La scena è divisa in due parti: la prima si svolge nel passato, la seconda rivive attraverso le parole della donna, nel presente. Nella prima parte, i due amanti sono

67 SABATINI (1985: 168).

inquadrati in primissimo piano, stretti in un abbraccio sofferto; parla solo Tullio. La battuta è mantenuta molto simile al discorso diretto riportato dalla donna nella sua testimonianza, ma è omessa una frase: «Ho trovato lavoro a Montevecchio». Nel romanzo risalta il nome del villaggio minerario vicino a Guspini – la destinazione, luogo di speranza per i due che potrebbero vivere come marito e moglie – mentre nel film è posto l’accento su Carbonia, centro più grande e noto anche fuori dalla Sardegna, facilmente identificabile anche dallo spettatore non sardo.

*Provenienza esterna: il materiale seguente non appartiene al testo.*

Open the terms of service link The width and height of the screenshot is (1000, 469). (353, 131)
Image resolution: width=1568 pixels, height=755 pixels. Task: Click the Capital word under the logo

La donna, nuovamente in campo, racconta che non ebbe il coraggio di seguirlo perché «Ottavio mi avrebbe cercato/ i suoi camerati mi avrebbero cercato e quando mi trovava mi uccideva»: gli «amici» del romanzo diventano «camerati» nel film, un sostantivo dalla precisa connotazione storica e politica, che si impregna della carica di violenza che sarebbe esplosa se la donna avesse seguito Tullio; l’imperfetto indicativo sostituisce il condizionale, come avviene sempre più di frequente nell’italiano parlato. La scena si chiude con i due amanti stesi sul letto.

La sequenza del film segue fedelmente i brani del romanzo, alcuni dei quali sono narrati dalla donna a livello intradiegetico, mentre altri sono rievocati dalle immagini. Anche le battute vengono mantenute: il IX capitolo, più che altri trasposti nel film, si può leggere come una pre-sceneggiatura, un testo del quale il regista e sceneggiatore non si è fatto sfuggire alcun dettaglio. Anche la lingua e lo stile della testimonianza originaria sono rispettati.

Le scene 44 e 45 non sono confluite nel montaggio finale.